[MITgcm-support] SOLVE_DIAGONAL_LOWMEMORY

Martin Losch Martin.Losch at awi.de
Fri Jan 8 07:06:28 EST 2021


Hi Dimitris,

Jean-Michel is right, I added the third option, which is now the default. Looking at the code today tells me, that I have learned a few things since then. I guess the performance difference between default and SOLVE_DIAGONAL_LOWMEMORY is probably due excessive if-statements in the innermost loops.

I have tried to pushed these out of the i/j loops and this even reduces the number of recomputation warnings from 5 to 1 for this routine. Maybe you would like to give this a try in terms of performance? It here:
https://github.com/mjlosch/MITgcm/tree/diagonal_lowmemory

For just forward simulations, the LOWMEMORY option is probably even faster as Jean-Michel says. Maybe I can also implement Jean-Michel’s trick to save even more computations.

Martin

> On 8. Jan 2021, at 04:20, Jean-Michel Campin <jmc at mit.edu> wrote:
> 
> Hi Dimitris,
> 
> In term of efficiency, I would rank #define SOLVE_DIAGONAL_KINNER as the slowest,
> and then comes the default (just because accessing more 3-D arrays might take more time)

Given data:
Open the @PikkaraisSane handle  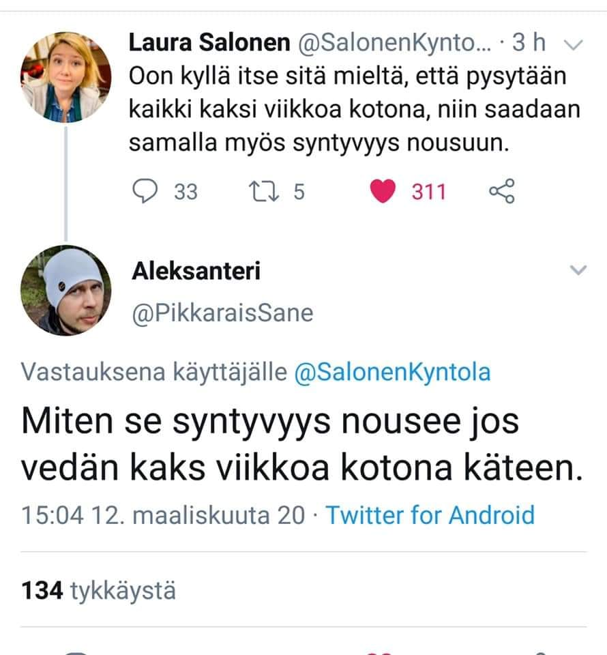click(x=222, y=312)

Exercise brief: Duplicate the passage of the forum message on the MITgcm solver options starting at "For just forward" and ending at "even more computations.". The material that comes after the forum message has no connection to it.

Output for this exercise:
For just forward simulations, the LOWMEMORY option is probably even faster as Jean-Michel says. Maybe I can also implement Jean-Michel’s trick to save even more computations.